L'ancien vice-président Rigathi Gachagua a rejeté les allégations selon lesquelles il aurait hérité de manière irrégulière de la fortune de son défunt frère, Nderitu Gachagua, insistant sur le fait que le processus était légal et approuvé par la justice il y a huit ans. La famille de l'ancien gouverneur de Nyeri a adressé une pétition au président William Ruto pour demander son intervention le 23 mars, alléguant fraude et faux. Gachagua a qualifié ce différend ravivé de politiquement motivé.

L'ancien vice-président Rigathi Gachagua a répondu aux accusations de la famille de son défunt frère, Nderitu Gachagua, qui a adressé une pétition au président William Ruto concernant la succession de l'ancien gouverneur de Nyeri. Dans une lettre datée du 23 mars 2026, la famille a contesté le testament, invoquant des incohérences, des fraudes, des falsifications et une gestion irrégulière, tout en soulignant la maladie grave dont souffrait le défunt à l'époque.
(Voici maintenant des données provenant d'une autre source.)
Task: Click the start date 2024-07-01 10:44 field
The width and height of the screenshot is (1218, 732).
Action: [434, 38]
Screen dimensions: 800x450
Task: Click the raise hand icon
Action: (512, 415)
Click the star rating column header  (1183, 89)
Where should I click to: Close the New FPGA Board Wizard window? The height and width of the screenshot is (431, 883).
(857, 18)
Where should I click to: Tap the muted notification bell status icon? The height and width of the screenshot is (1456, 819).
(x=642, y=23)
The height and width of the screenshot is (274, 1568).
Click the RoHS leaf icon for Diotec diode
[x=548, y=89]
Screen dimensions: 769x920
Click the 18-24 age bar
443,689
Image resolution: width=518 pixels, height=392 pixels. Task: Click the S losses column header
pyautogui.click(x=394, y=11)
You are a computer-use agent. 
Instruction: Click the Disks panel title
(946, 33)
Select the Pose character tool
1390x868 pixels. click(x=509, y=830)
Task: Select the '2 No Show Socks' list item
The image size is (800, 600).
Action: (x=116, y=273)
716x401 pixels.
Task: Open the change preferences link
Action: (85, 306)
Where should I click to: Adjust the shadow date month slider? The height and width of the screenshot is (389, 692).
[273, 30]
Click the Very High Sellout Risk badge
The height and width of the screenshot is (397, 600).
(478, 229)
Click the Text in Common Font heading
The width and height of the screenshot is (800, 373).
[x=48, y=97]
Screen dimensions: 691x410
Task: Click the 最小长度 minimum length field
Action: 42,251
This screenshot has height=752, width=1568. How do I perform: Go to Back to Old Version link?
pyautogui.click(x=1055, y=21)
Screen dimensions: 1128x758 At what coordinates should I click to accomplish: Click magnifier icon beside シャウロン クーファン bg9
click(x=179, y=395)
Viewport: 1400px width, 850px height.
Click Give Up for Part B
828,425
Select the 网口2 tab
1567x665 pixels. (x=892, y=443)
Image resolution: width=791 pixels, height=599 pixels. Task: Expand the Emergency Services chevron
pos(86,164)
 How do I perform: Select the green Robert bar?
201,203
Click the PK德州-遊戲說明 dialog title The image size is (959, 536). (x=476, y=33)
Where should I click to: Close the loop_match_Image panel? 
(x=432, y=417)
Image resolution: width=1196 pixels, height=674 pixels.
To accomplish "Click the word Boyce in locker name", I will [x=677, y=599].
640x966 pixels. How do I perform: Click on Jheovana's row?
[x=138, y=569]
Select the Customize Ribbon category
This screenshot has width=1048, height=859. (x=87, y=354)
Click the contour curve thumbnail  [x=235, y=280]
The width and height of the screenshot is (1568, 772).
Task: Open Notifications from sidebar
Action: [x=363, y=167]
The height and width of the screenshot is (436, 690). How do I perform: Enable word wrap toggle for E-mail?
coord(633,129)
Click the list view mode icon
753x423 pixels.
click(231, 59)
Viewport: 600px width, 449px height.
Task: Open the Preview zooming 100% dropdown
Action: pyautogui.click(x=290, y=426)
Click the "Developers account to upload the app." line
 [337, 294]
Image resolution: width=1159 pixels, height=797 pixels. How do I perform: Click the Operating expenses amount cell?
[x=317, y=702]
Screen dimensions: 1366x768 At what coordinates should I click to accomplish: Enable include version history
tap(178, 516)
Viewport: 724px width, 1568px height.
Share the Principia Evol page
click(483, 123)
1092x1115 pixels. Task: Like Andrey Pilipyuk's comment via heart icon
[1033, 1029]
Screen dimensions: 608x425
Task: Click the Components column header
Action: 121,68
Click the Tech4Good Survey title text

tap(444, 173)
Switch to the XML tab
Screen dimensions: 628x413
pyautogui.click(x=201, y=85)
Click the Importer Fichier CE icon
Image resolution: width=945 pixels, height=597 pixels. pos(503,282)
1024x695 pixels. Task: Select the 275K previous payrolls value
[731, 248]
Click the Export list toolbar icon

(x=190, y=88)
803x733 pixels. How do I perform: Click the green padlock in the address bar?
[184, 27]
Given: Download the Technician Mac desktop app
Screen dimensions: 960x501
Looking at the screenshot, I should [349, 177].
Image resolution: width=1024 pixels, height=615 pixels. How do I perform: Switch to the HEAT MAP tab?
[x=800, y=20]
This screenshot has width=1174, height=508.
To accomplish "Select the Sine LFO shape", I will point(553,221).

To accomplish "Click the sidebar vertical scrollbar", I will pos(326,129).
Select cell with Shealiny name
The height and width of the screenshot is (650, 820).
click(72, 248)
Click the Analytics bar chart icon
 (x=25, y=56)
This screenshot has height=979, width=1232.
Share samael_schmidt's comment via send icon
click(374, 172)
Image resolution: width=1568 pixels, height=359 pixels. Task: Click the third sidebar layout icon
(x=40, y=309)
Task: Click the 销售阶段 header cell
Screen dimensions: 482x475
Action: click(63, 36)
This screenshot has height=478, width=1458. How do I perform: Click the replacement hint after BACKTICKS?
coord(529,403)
S'exprimant le vendredi 27 mars, Gachagua a rejeté ces affirmations, déclarant que le processus a été conclu légalement il y a huit ans. « Le défunt Nderitu Gachagua a rédigé un testament et a légué ses biens à tout le monde. Il les a légués à son épouse, il en avait deux, et à ses quatre enfants. Il avait d'autres femmes dans sa vie. Il les a incluses, pour un total de 21 bénéficiaires », a déclaré Gachagua.

Il a expliqué que le testament précisait des pourcentages variables pour les bénéficiaires et désignait trois exécuteurs testamentaires. En 2018, tous les bénéficiaires ont confirmé leur accord devant un juge, qui a validé le testament. « Le droit successoral stipule qu'une fois qu'un testament a été lu aux bénéficiaires, vous devez vous présenter au tribunal. Nous sommes allés au tribunal et, devant le juge en 2018, nous avons tous déclaré que nous étions d'accord avec le contenu du testament », a-t-il révélé.

« Le tribunal a adopté le testament et a autorisé les exécuteurs à procéder selon les volontés du défunt. Nous avons vendu les propriétés, réglé ses dettes et distribué le solde aux bénéficiaires. Cela s'est produit il y a 8 ans, et pendant 8 ans, personne n'a jamais rien dit », a-t-il ajouté.

Gachagua a accusé Ruto de politiser cette affaire familiale privée. « William Ruto a décidé de faire de la politique avec la famille Gachagua. Il a rencontré certains membres de la famille hier et leur a dit qu'il avait l'autorité pour récupérer la plupart des choses qui ont été vendues. Ce n'est pas possible. Il leur ment tout simplement », a affirmé Gachagua, soulignant que les litiges successoraux relèvent des tribunaux et non du président.